**REQUIREMENT:** Reproduce the listing exactly, with no pictures in your copy.

━━━

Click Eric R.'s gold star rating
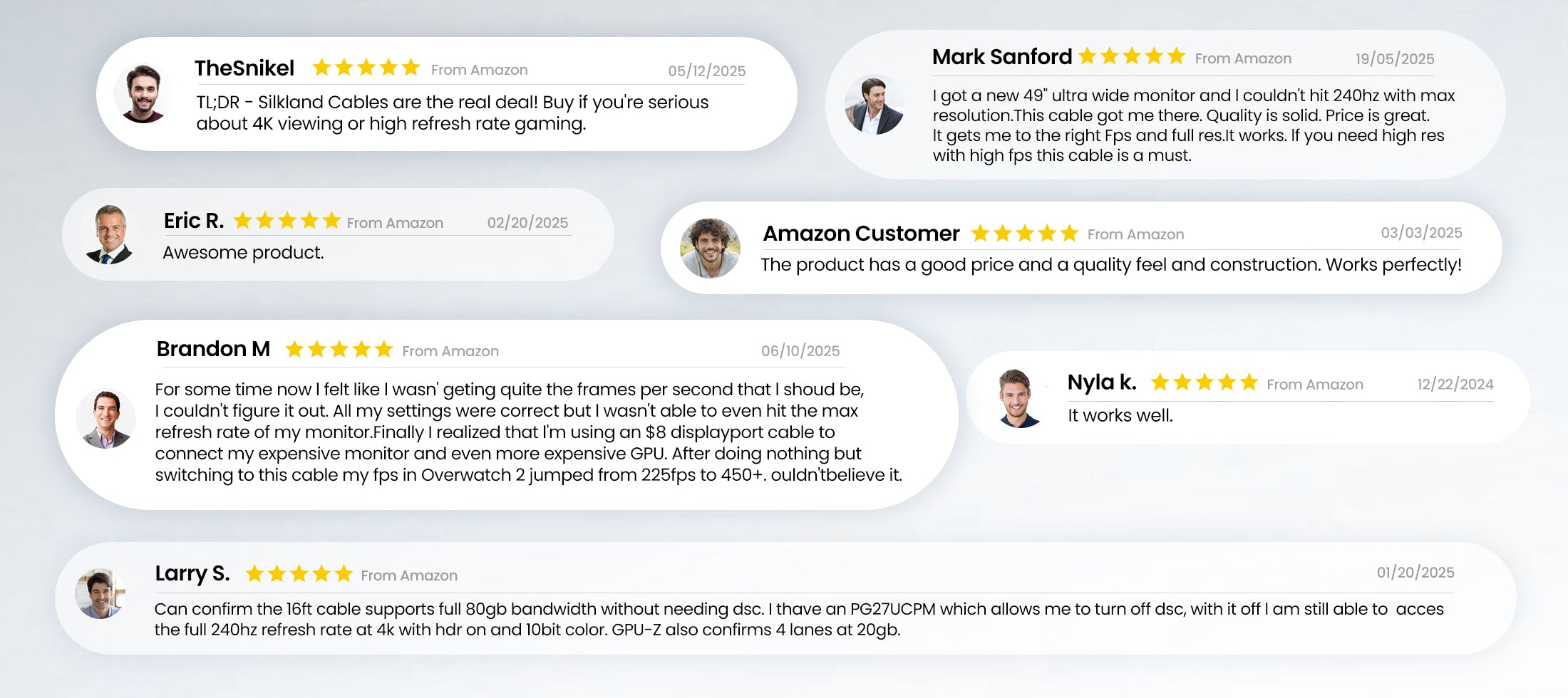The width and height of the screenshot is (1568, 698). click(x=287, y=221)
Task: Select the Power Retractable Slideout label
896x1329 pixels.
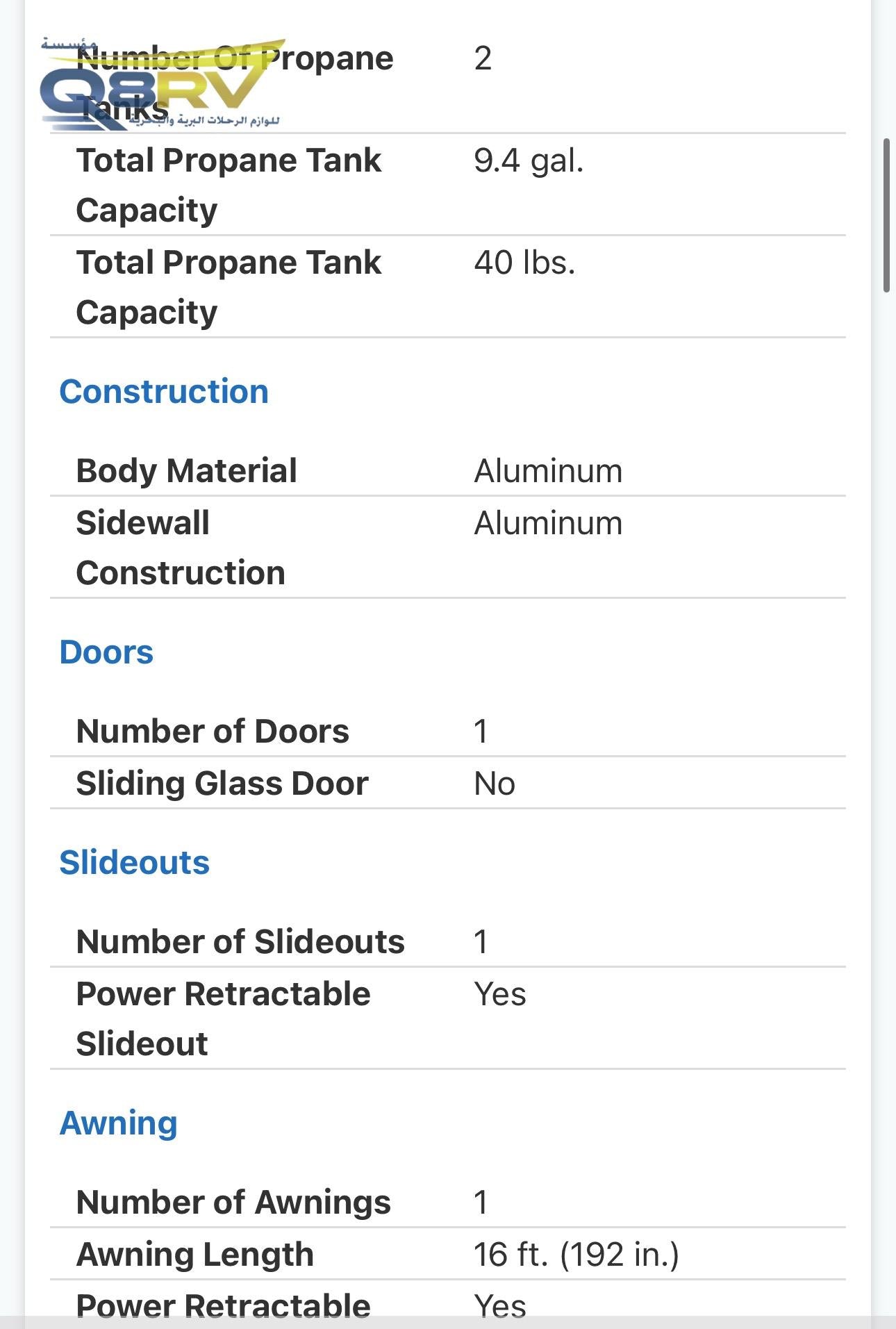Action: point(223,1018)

━━━

**EXERCISE SOLUTION:**
Click Eric R.'s gold star rating
The width and height of the screenshot is (1568, 698). click(x=287, y=221)
Task: Select the Power Retractable Slideout label
896x1329 pixels.
Action: point(223,1018)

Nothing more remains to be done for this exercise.